A fish tug (also spelled fishtug or referred to as a fishing tug) is a type of commercial fishing vessel used primarily on the Great Lakes and the Saint Lawrence Seaway in the 20th century.

== History ==
Fish tugs evolved from small, open, motorised boats that had largely replaced sail-powered vessels on the Great Lakes by the early 1900s. To improve safety and efficiency, fishermen began enclosing cabins and installing mechanical net lifters. These early adaptations still left the forward deck and stern exposed.

By the 1930s, it became common to install pilothouses amidship or near the stern, and extend the cabin covering to the bow, forming what was known as a "sprayhood".

Steel-hulled boats began to replace wooden-hulled vessels in the late 1950s. In the 1970s, government regulations in the United States severely restricted gill-net fishing, leading to a sharp decline in fish tug operations.

== Present day ==
Today, few fish tugs remain in operation. Many surviving vessels have been preserved as historical artefacts and are no longer used for commercial fishing.

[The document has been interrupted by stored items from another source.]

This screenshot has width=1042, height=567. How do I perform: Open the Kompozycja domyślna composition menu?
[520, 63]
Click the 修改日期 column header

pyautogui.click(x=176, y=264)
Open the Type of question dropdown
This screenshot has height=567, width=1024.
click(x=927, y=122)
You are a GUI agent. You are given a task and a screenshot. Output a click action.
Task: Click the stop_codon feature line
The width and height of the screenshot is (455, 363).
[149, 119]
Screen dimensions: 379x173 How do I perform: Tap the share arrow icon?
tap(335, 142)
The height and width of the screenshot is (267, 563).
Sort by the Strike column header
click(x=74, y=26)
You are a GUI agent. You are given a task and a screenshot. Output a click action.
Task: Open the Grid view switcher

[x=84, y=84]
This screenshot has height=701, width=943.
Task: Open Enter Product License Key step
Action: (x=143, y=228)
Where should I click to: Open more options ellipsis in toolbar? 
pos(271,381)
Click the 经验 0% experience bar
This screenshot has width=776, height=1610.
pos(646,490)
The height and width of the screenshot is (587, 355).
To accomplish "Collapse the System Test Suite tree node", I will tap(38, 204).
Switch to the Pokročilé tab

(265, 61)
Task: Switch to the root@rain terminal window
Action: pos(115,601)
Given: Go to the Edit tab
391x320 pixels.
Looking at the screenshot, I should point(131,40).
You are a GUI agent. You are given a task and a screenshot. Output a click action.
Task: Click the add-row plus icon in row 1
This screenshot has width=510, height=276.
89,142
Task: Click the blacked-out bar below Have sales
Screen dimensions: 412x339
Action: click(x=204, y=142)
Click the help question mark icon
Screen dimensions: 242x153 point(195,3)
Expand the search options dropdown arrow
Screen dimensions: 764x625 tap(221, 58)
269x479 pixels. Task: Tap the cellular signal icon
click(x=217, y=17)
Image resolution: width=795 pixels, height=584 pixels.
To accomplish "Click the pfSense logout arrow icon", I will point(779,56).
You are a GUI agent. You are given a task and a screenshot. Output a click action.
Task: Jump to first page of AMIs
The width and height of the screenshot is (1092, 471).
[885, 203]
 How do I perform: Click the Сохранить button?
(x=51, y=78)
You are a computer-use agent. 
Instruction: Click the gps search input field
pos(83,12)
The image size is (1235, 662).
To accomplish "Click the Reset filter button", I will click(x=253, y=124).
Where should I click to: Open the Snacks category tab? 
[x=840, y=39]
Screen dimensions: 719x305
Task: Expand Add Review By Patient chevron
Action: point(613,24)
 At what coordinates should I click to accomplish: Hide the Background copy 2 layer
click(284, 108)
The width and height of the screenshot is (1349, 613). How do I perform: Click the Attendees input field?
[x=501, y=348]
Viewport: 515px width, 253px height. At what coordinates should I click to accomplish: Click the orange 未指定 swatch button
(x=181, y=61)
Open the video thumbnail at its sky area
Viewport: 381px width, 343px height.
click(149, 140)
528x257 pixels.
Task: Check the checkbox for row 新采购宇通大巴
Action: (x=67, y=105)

A number of fish tugs are still active on the Canadian side of Lake Erie, where gillnet fisheries are regulated and remain viable. Some operations continue on Lake Huron, and a few fish tugs are also used by tribal fisheries across the Great Lakes.

== Notable example ==
The Katherine V is a wooden-hulled fish tug built in 1928 in Rogers City, Michigan. Operated until 1970, it was restored and donated to the Besser Museum for Northeast Michigan. It is believed to be the last intact wooden fish tug in existence.